→ TASK DESCRIPTION
Reproduce the data, keeping every word exactly as it is.

*** DATA UNDER STUDY ***

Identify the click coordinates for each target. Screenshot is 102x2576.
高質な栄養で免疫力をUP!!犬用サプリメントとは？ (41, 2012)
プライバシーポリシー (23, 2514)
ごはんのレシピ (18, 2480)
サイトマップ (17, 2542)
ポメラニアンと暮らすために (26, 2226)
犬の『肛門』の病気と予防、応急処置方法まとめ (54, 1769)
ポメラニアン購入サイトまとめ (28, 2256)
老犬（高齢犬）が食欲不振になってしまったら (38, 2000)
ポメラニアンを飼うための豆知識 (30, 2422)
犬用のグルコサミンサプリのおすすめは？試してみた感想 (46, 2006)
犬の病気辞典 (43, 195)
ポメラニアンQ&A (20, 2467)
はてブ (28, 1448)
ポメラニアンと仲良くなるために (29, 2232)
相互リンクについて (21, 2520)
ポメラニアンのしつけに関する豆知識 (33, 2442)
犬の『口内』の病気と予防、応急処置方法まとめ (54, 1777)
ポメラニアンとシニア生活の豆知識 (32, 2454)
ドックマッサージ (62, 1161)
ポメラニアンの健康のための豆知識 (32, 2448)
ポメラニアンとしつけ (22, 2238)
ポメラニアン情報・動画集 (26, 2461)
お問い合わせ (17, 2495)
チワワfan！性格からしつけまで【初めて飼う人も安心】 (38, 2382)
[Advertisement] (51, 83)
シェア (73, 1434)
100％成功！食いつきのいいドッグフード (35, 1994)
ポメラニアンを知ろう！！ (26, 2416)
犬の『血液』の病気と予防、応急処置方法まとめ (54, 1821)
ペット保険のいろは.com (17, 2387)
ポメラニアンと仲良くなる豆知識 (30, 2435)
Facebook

*** End of DATA UNDER STUDY ***

→ RESULT OF THE EXERCISE
Identify the click coordinates for each target. Screenshot is 102x2576.
高質な栄養で免疫力をUP!!犬用サプリメントとは？ (41, 2012)
プライバシーポリシー (23, 2514)
ごはんのレシピ (18, 2480)
サイトマップ (17, 2542)
ポメラニアンと暮らすために (26, 2226)
犬の『肛門』の病気と予防、応急処置方法まとめ (54, 1769)
ポメラニアン購入サイトまとめ (28, 2256)
老犬（高齢犬）が食欲不振になってしまったら (38, 2000)
ポメラニアンを飼うための豆知識 (30, 2422)
犬用のグルコサミンサプリのおすすめは？試してみた感想 (46, 2006)
犬の病気辞典 (43, 195)
ポメラニアンQ&A (20, 2467)
はてブ (28, 1448)
ポメラニアンと仲良くなるために (29, 2232)
相互リンクについて (21, 2520)
ポメラニアンのしつけに関する豆知識 (33, 2442)
犬の『口内』の病気と予防、応急処置方法まとめ (54, 1777)
ポメラニアンとシニア生活の豆知識 (32, 2454)
ドックマッサージ (62, 1161)
ポメラニアンの健康のための豆知識 (32, 2448)
ポメラニアンとしつけ (22, 2238)
ポメラニアン情報・動画集 (26, 2461)
お問い合わせ (17, 2495)
チワワfan！性格からしつけまで【初めて飼う人も安心】 (38, 2382)
[Advertisement] (51, 83)
シェア (73, 1434)
100％成功！食いつきのいいドッグフード (35, 1994)
ポメラニアンを知ろう！！ (26, 2416)
犬の『血液』の病気と予防、応急処置方法まとめ (54, 1821)
ペット保険のいろは.com (17, 2387)
ポメラニアンと仲良くなる豆知識 (30, 2435)
Facebook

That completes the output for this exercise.